4. Propulsion device according to one of claims 2 and 3, wherein the means (11) for transmitting the engine torque comprises an intermediate shaft (25) parallel to the drive shaft (17) and which is provided with an intermediate gear (28), the drive shaft (17) being provided with a driving gear (27) meshing with the intermediate gear (28) and said intermediate gear (28) meshing with a transmission pinion (29) mounted on the driving shaft (21).

5. A propulsion device according to claim 2, wherein the drive shaft (17) drives the drive shaft (21) via a transmission belt.

6. A propulsion device according to claim 2, wherein the drive shaft (17) drives the drive shaft (21) through a transmission chain.

7. Propulsion device according to any one of claims 1 to 6, comprising a coupling means (18) mounted on the motor shaft (17).

8. Propulsion device according to any one of claims 1 to 7, comprising a decoupling means (18a) and wherein the drive shaft (17) comprises two parts (17a, 17b), respectively an output shaft of the engine (17a), driven by the motor (10), and a transmission input shaft (17b) for transmitting the torque of the motor (10), the output shaft of the motor (17a) being adapted to drive the shaft transmission input (17b) via the uncoupling means (18a) mounted between the parts (17a, 17b) of the drive shaft (17).

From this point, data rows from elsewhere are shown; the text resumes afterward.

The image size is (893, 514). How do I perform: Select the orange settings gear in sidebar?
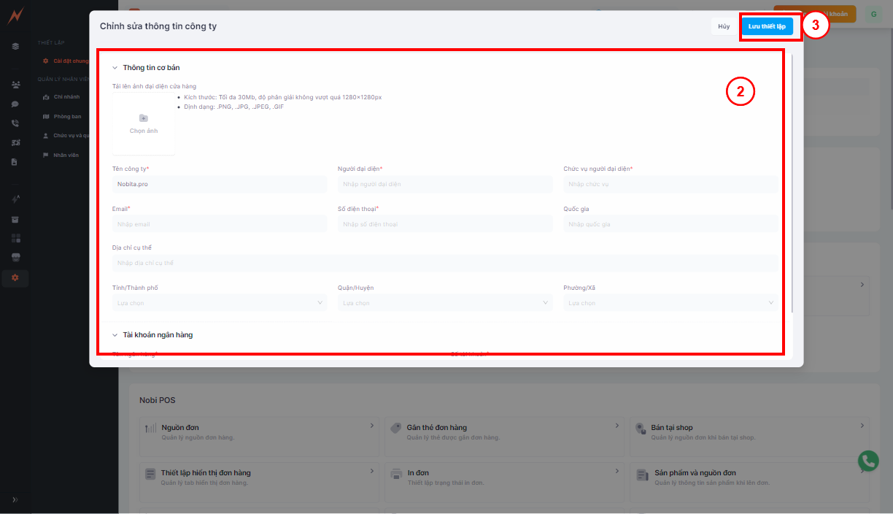(15, 277)
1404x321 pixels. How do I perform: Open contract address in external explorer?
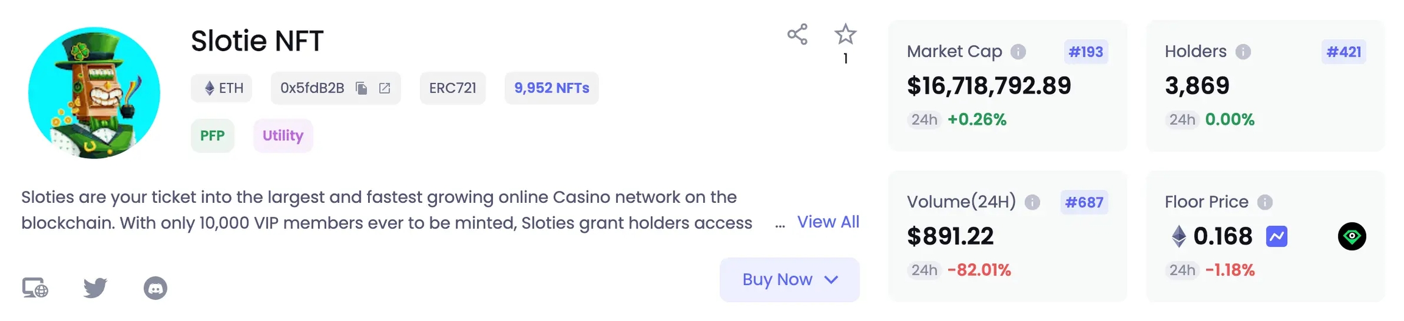point(385,88)
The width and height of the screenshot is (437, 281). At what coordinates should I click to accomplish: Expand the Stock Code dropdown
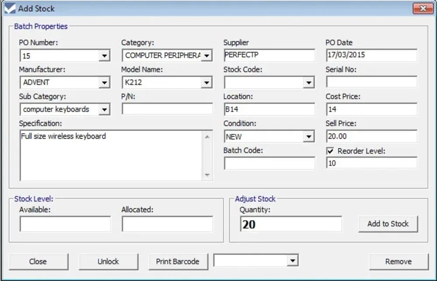pos(309,83)
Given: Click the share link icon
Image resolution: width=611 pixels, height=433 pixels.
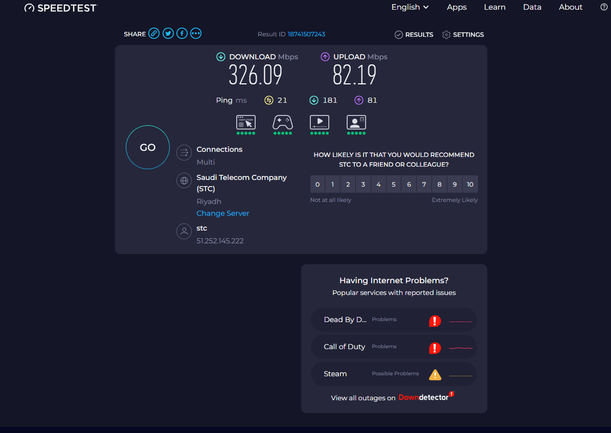Looking at the screenshot, I should pyautogui.click(x=154, y=34).
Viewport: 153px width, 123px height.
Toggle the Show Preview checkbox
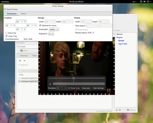pyautogui.click(x=5, y=9)
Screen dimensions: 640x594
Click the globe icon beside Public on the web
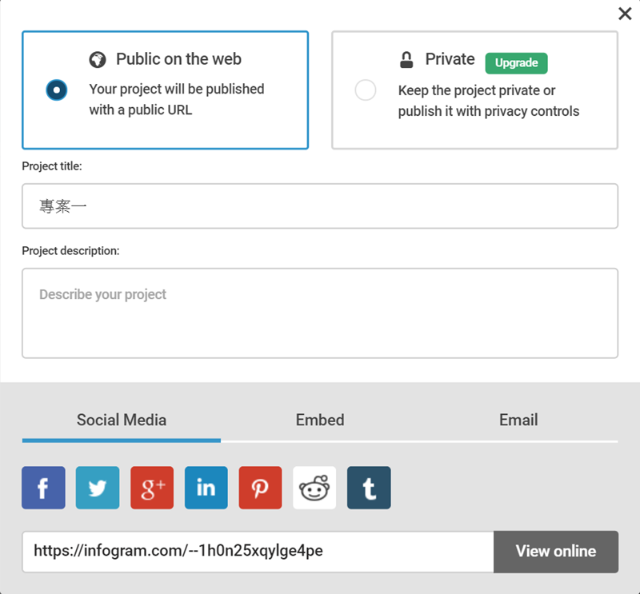(x=98, y=60)
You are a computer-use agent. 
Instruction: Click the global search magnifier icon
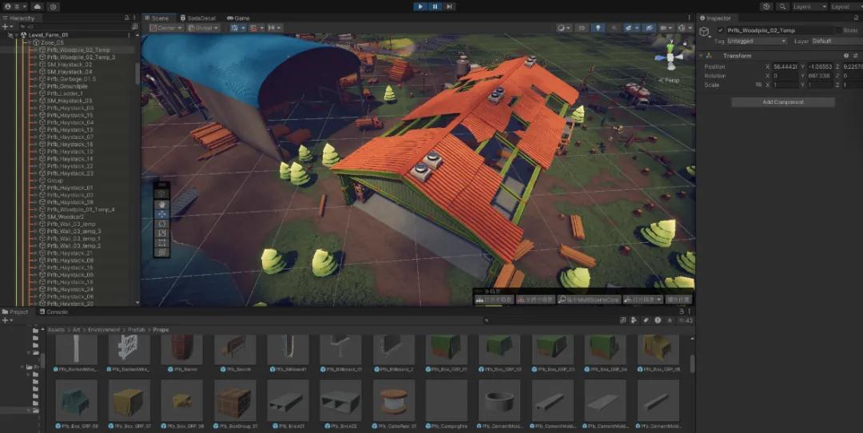click(781, 6)

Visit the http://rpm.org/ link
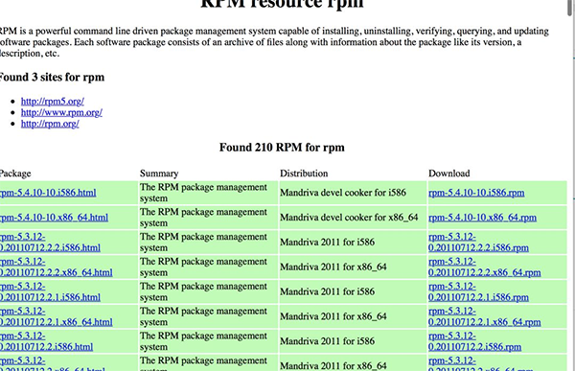click(50, 124)
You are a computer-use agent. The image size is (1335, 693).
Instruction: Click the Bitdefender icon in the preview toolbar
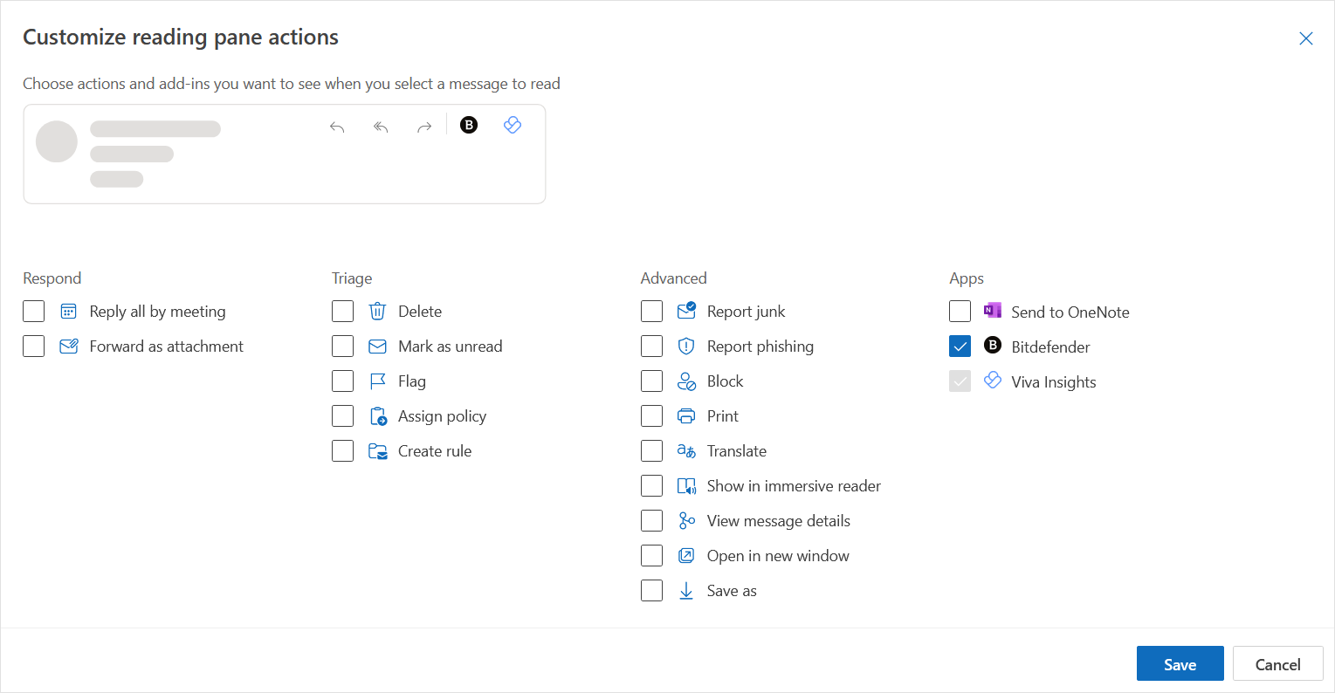point(469,125)
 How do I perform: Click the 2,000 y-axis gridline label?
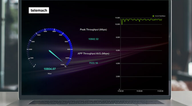click(118, 77)
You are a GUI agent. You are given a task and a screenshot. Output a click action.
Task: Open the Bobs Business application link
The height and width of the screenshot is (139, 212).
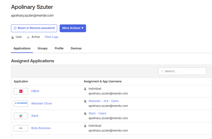[x=41, y=128]
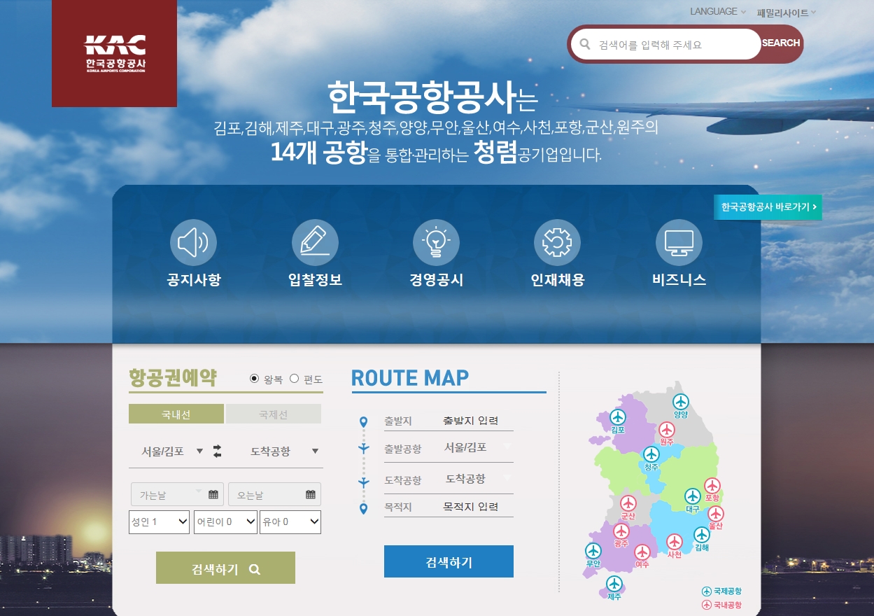This screenshot has height=616, width=874.
Task: Open the 경영공시 lightbulb icon
Action: point(436,243)
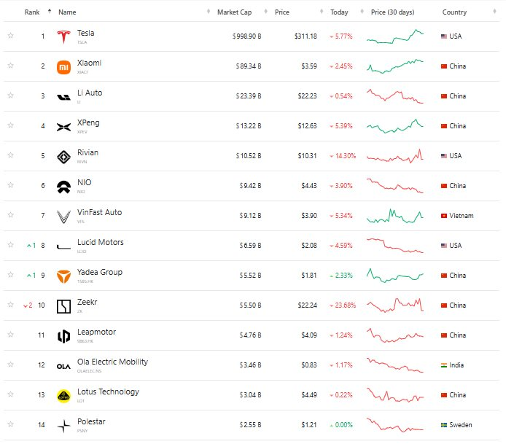
Task: Click the Xiaomi orange logo
Action: [x=64, y=67]
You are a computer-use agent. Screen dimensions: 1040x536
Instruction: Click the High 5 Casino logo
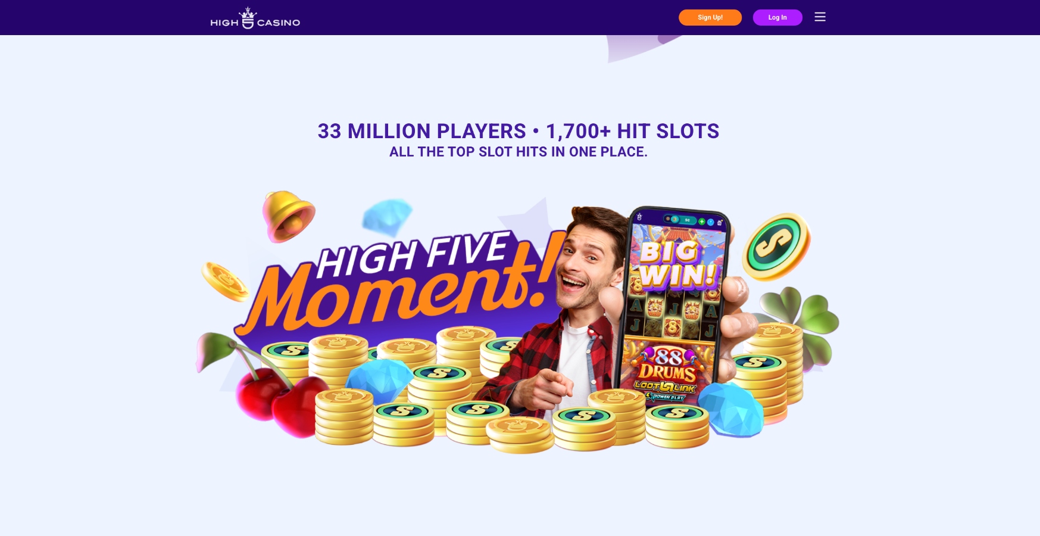click(x=255, y=18)
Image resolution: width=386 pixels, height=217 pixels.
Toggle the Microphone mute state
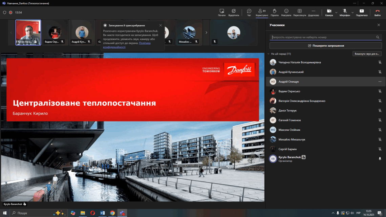[345, 12]
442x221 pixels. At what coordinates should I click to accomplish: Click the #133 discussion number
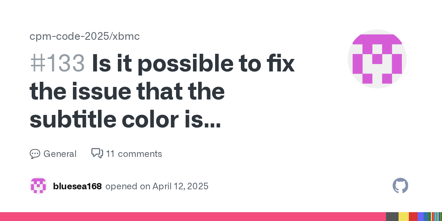click(57, 63)
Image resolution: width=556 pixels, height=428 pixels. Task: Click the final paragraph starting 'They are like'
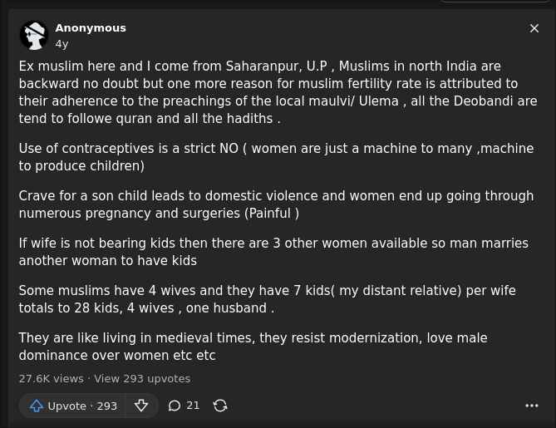(253, 347)
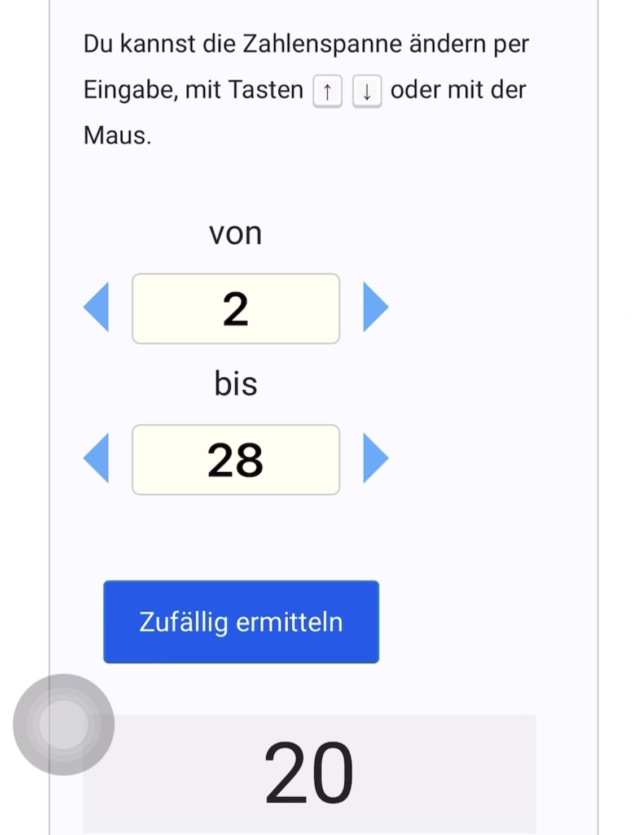Image resolution: width=633 pixels, height=835 pixels.
Task: Click 'Du kannst' at the paragraph start
Action: (140, 44)
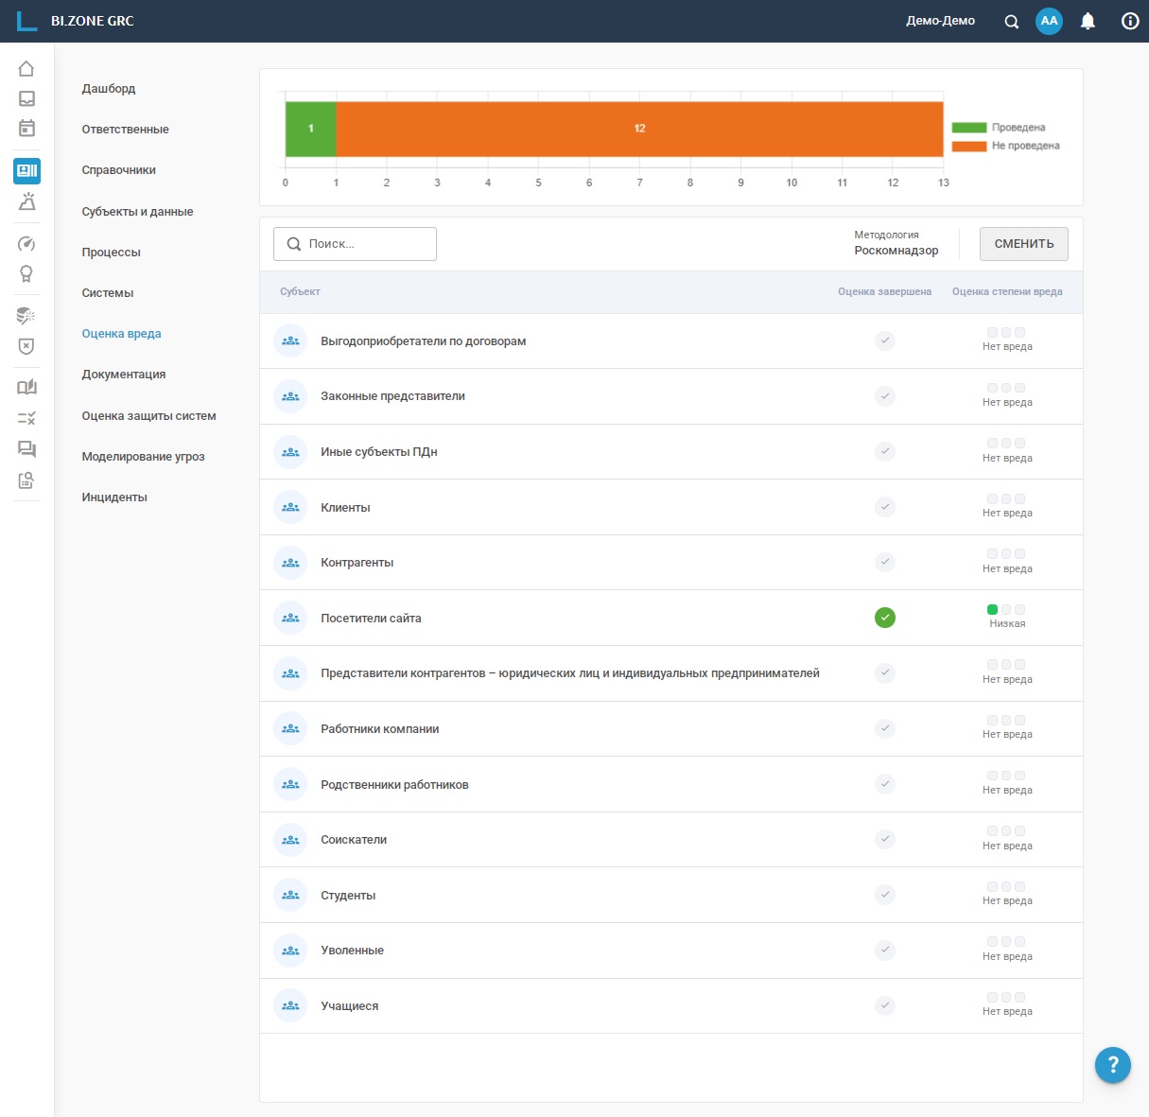Open the Контрагенты subject link
The image size is (1149, 1117).
(x=357, y=563)
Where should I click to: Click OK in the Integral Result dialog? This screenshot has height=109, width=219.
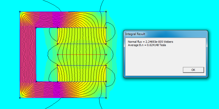point(193,70)
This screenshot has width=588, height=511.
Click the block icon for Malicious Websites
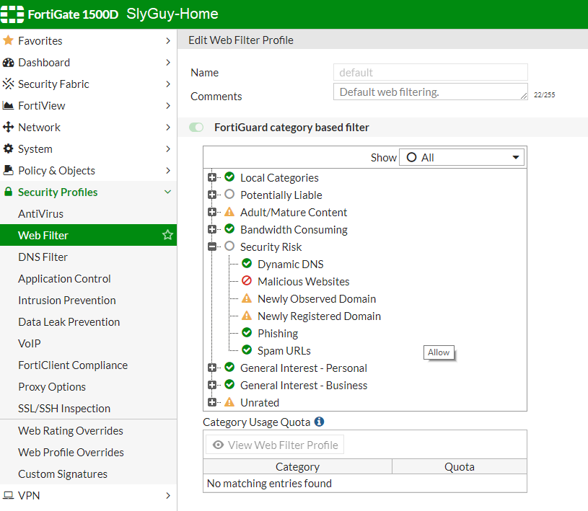pos(247,282)
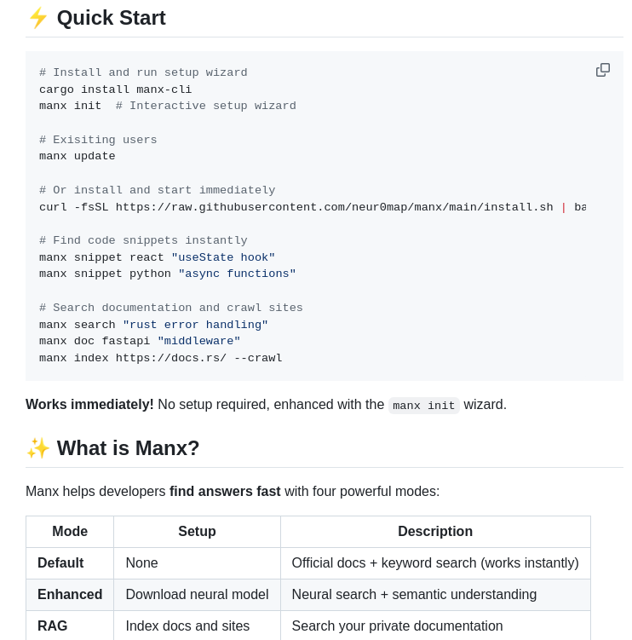Click the lightning bolt emoji
The height and width of the screenshot is (640, 632).
tap(38, 18)
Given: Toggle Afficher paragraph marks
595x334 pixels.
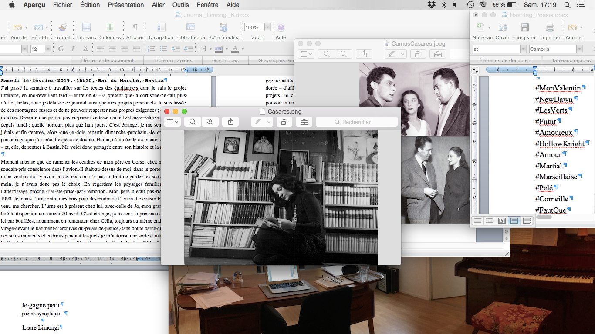Looking at the screenshot, I should pos(135,28).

9. propulsion device according to any one of claims 1 to 8, comprising a casing (2) adapted to house the elements of the propulsion device (1), and wherein the motor (10) comprises suspension means for suspending said motor (10) within the casing (2), and the transmission shaft (30) comprises at least a first upper portion coupled to a coupling means (82) adapted to catch misalignments between the motor (10) suspended and the propulsion means (34), and a second lower portion rotatably mounted on a lower part (9) of the propulsion device (1) using at least one bearing (80).

10. A propulsion device according to any one of claims 1 to 9, comprising an upper part (7) comprising the engine (10), and a lower part (9) comprising the propulsion means (34), the lower part ( 9) further comprising an oil pump (48) and at least one oil reservoir (42) adapted to recover a portion of the lubricating oil from the propulsion device (1).

Propulsion device according to any one of claims 1 to 10, wherein the engine (10) is a diesel-type internal combustion engine.

12. A marine navigation apparatus equipped with a propulsion device according to any one of the preceding claims.